Latihan berlangsung selama hampir dua jam. Yang hadir saat itu hanya tiga orang, karena awalnya kelompok panjat tebingpun memang beranggotakan tiga orang. Sangat jarang mendapatkan orang yang gemar memanjat tebing, entahlah, mungkin mereka pikir panjat tebing bukan olahraga yang menarik. Tapi menurut Tenten, panjat tebing adalah olahraga yang lumayan memacu adrenalin. Dia berpendapat ‘lumayan’ karena dia memang sudah terbiasa.

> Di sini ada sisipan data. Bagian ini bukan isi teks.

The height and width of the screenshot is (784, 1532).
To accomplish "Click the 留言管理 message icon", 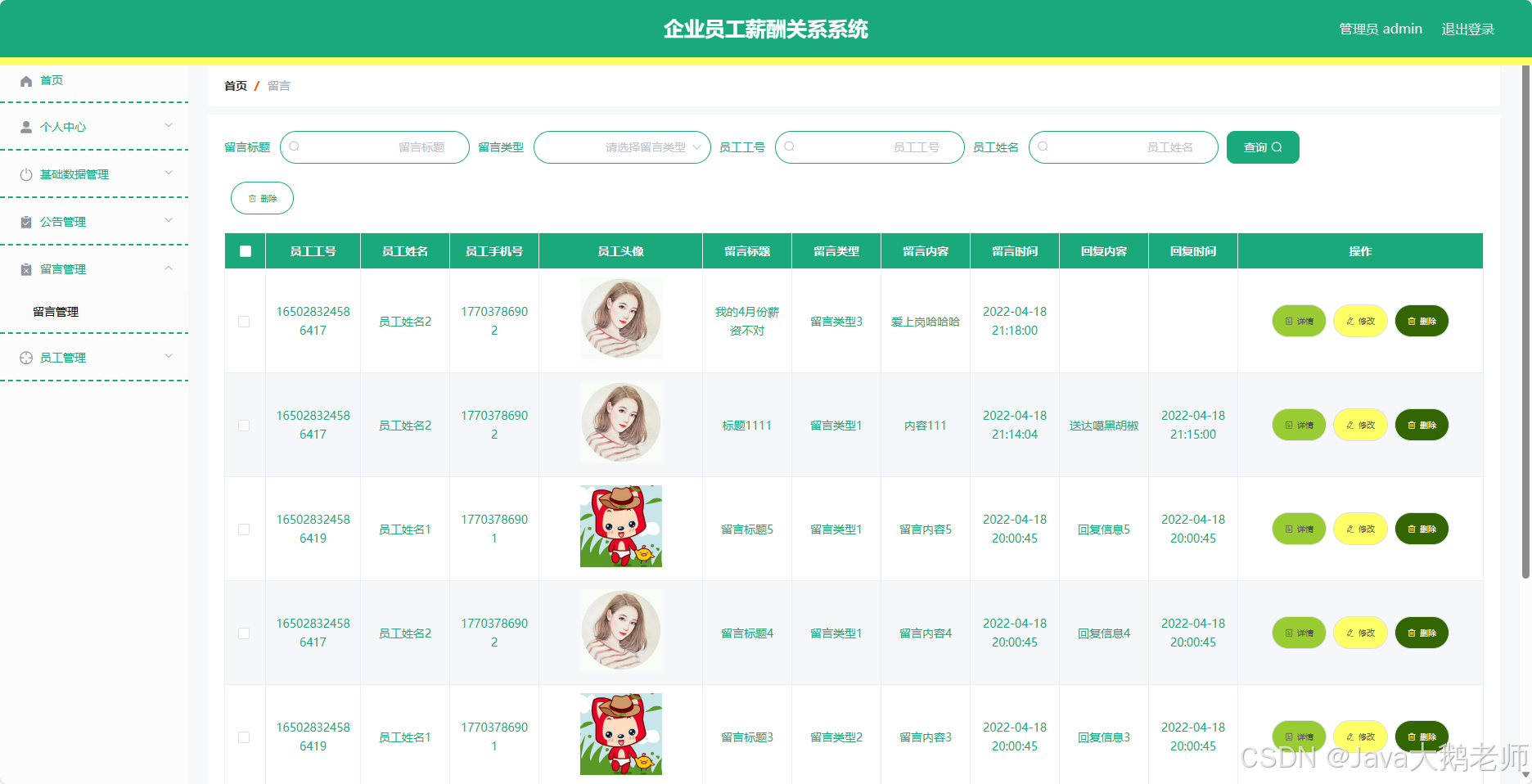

Sampai latihanpun selesai, Hyuuga Neji tak menampakkan batang hidungnya.
o-o-o-o-o
Laki-laki bersurai panjang itu menyandarkan tubuhnya pada sandaran kursi dapur. Neji memandang Hinata yang tengah memasak sesuatu untuk makan malam. Tangan kanan Neji memegang dadanya, rasa sakit itu kembali menyerangnya. Rasa sakit yang sering timbul jika ia sedang bersama Hinata. Detak jantung Neji yang menjadi tidak beraturan membuat kepalanya terasa pusing. Tapi, bagaimanapun rasa sakitnya, ia tetap ingin dekat dengan Hinata.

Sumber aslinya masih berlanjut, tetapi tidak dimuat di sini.